# Found Dead Pigeon with tag



## allan (Aug 11, 2007)

On Thursday 08-09-07 I came across a dead pigeon with white plastic tag on its leg, lettering on the tag is; 

AU 2007 694
SRI

I found the bird in North Haven Connecticut.
If more details are wanted, please let me know.


----------



## Victor (Dec 18, 2004)

Hi Allen, and welcome to Pigeon Talk. Thank you for taking the time to report 

this find, as its owner is verly likey wondering what happened to it. It may 

have gotten lost before it perished. We have several members here that are 

members of 911 Pigeon Alert and will research this.


----------



## Lovebirds (Sep 6, 2002)

allan said:


> On Thursday 08-09-07 I came across a dead pigeon with white plastic tag on its leg, lettering on the tag is;
> 
> AU 2007 694
> SRI
> ...


Allen, thanks for taking the time to report this bird. I'll list the club below that the bird is from. You are welcome to contact Mr. McKenna if you would like. You can send an email or call either one. 

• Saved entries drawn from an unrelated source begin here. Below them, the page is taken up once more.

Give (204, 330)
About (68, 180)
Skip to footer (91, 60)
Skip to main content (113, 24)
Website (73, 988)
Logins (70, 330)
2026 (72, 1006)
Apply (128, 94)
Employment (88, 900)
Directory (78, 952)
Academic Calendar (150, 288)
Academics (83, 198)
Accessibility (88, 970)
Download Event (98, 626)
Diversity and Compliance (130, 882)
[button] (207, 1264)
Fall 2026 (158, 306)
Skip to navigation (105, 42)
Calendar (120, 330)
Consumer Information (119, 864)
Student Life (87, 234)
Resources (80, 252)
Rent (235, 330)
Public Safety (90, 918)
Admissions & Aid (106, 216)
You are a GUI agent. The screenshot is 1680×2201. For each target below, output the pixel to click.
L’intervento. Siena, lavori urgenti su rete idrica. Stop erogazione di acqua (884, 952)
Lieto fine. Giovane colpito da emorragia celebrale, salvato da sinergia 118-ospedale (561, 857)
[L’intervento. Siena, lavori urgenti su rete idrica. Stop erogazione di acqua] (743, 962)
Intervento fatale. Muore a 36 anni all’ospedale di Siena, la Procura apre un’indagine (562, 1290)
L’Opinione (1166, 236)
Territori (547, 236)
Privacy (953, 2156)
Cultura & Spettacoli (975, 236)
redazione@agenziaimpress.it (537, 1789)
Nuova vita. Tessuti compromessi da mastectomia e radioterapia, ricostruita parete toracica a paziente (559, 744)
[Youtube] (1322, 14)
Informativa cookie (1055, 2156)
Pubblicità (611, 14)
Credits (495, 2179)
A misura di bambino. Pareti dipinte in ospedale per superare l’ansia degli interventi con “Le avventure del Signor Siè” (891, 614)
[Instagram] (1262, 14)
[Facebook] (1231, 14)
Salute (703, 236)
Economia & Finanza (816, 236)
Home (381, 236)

Club Name : SOUTHERN RHODE ISLAND RPC 
Club Code : SRI 
Club Secretary : BOB McKENNA 
City : BROOKLYN 
State : CT 
Phone No. : 860-774-6632 
Email Address : [email protected]


----------



## Lovebirds (Sep 6, 2002)

I hope Allan got my message. He was on line and then I got a phone call and got distracted. Tried to send him an email but couldn't. 

I did send the club contact person an email, so they will know either way.


----------